* **Assignment**
Only the lines holding "size" are wanted. Copy every one from the records below.

* **Material for this task**
::::::::

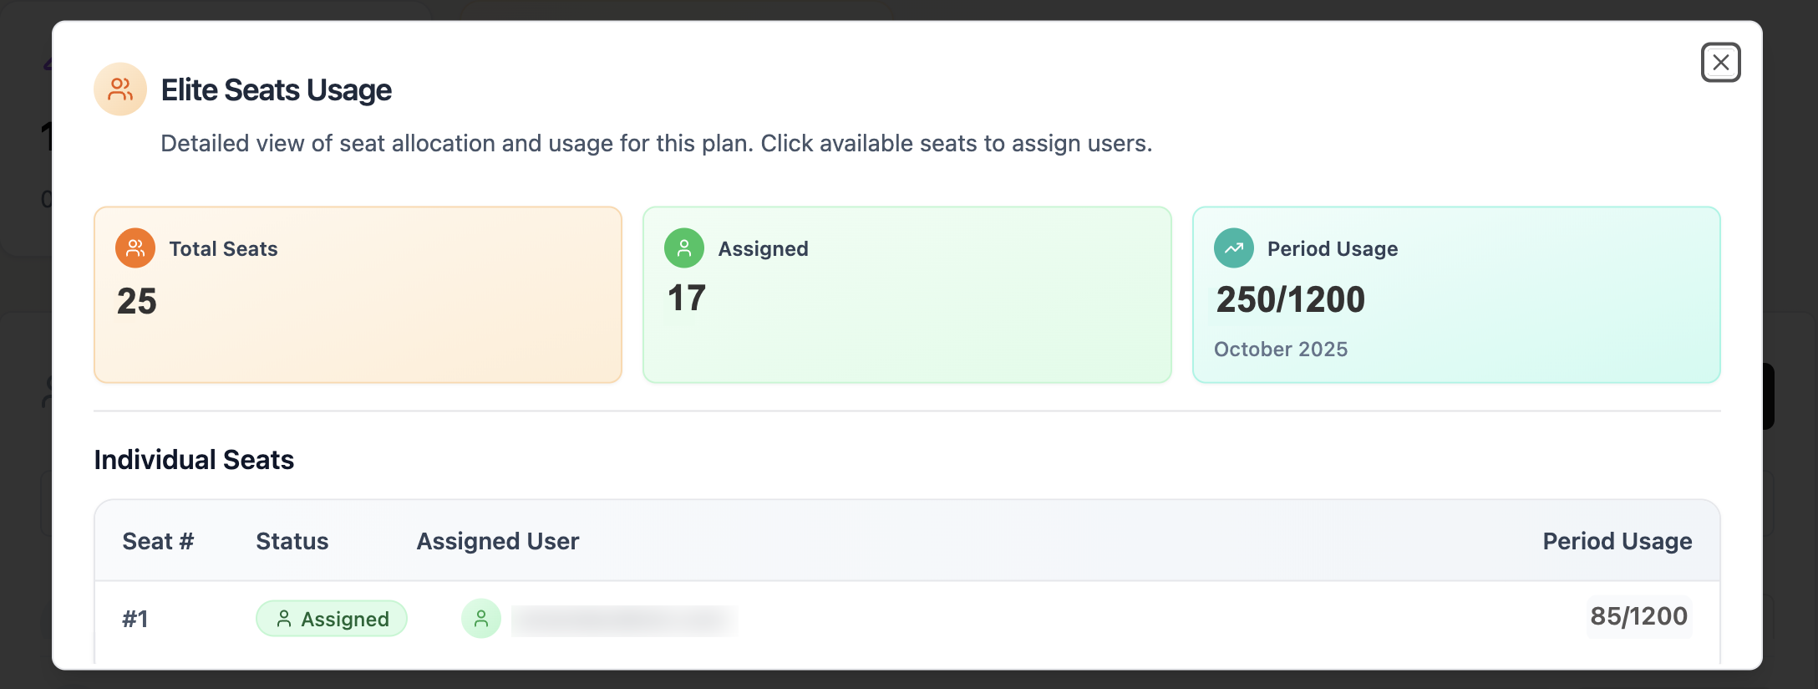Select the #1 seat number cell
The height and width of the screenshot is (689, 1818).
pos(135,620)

::::::::

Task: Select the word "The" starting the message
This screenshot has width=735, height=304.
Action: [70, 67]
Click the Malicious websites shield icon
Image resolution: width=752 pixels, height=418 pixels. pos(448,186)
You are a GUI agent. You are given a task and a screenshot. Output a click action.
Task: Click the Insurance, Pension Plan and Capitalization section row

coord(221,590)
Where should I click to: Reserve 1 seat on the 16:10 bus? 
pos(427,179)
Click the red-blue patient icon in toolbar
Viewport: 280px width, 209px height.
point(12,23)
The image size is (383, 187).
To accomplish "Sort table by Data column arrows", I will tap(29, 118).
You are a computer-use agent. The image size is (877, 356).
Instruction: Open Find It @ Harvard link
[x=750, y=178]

::::::::

* **Your response**
The image size is (383, 187).
You are a computer-use agent. The image size is (877, 356).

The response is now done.